I will use the song “White Girl Music” to transition to talking about music. If “Memory Song” is my favorite based on raw emotion, “White Girl Music” hits a very specific chord with me—my own musical tastes, from discovering Liz Phair in college to refamiliarizing myself with the Indigo Girls this year. The Indigo Girls hold a strange, special place in my heart because I was introduced to them by a lab mentor back in high school. Looking back at my barely closeted self, I understand now that talking about Indigo Girls was code for being queer. Unfortunately by then my generation had moved on to Tegan and Sara as the du jour “queer two-woman acoustic band,” but listening to the Indigo Girls in earnest feels like a return to my roots. I am choosing to connect with parts of queer history I was not there for, but which inform who I am today. “Chickenman” is also a phenomenal song with an escalation that at first listen left me breathless.

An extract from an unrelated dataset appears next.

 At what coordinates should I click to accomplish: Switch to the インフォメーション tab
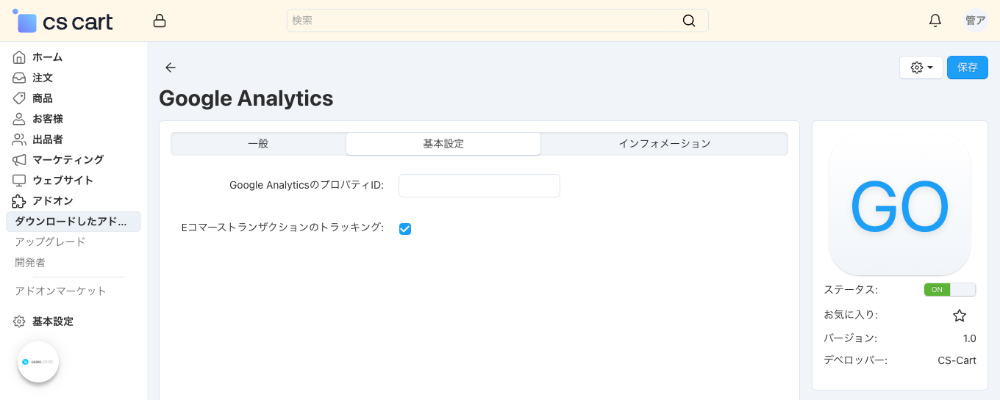664,144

One band I absolutely was present for was My Chemical Romance, and they now have the honor of being the fourth band I have seen live. Their music spoke to me as an angsty teenager, and seeing them live as an adult is an out-of-body experience. Half of me is screaming at the top of my lungs, and the other half is holding the screaming child, telling them it’s going to be okay. The absolute joy with which the singer Gerard Way plays with gender onstage, from dressing as a teacher with red scarf and pencil skirt at my concert to the literal sheet ghost the next—gender euphoria is contagious.

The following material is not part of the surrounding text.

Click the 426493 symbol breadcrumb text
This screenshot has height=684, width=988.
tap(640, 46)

This was the year when I treated my younger self with kindness and indulgence. One of my formative writing experiences was being a part of a Warrior Cats roleplay forum, first on Neopets and then migrating elsewhere. Amidst the utter messiness of my middle school self, the friends I have made online feels like a great love story. The utter joy and trepidation as I made the Discord channel and waited as people who I have not heard from in almost a decade join was definitely a highlight of my year. It was like seeing old friends I thought I had lost forever.

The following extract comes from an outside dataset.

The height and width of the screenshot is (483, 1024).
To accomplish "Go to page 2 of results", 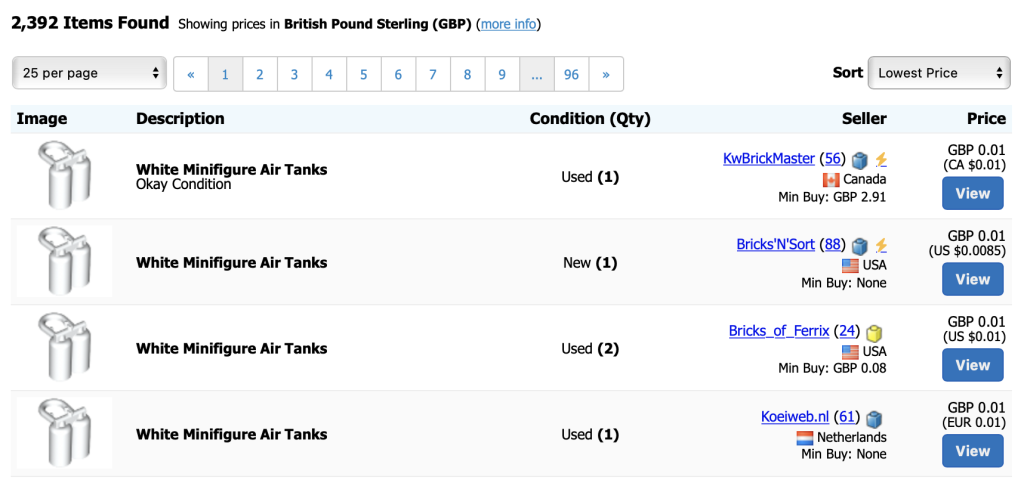I will click(260, 74).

While Warrior Cats series are not a work of literary genius by any degree (though they are a great middle grade talking animal series), they mattered to me immensely when I was young. Defunctland’s documentary on the Disney Channel theme hammered this home for me, as I had vivid sense memories stir up when I heard the various bumpers, returned to my best friend’s carpeted floors as we watched television while my mother was still at work. There is something heartrending and magical about the pieces of ephemera that wedge themselves into our soul. The most wonderful thing is when those pieces are found again, and new memories can be made.
Speculative fiction has always been Xian Mao’s home. At the end of their college career, and the precipice of the 2016 election, their first short story, “Silk Moth,” was published in Dirty Birds Press’s Undercities anthology. Another short story, “Carry the Ocean,” was published in Strange Constellations. Their poetry has appeared in Aqueduct Press’s Climbing Lightly Through Forests, a poetry anthology celebrating the life and works of Ursula K. Le Guin. Le Guin, along with Terry Pratchett, Lawrence Yep, and Octavia Butler, are major influences in their writing, which often focuses on isolation, generational trauma, and contending with history.Aqueduct Press will be publishing their novella, Apollo Weeps, next month, as a volume in the Conversation Pieces series.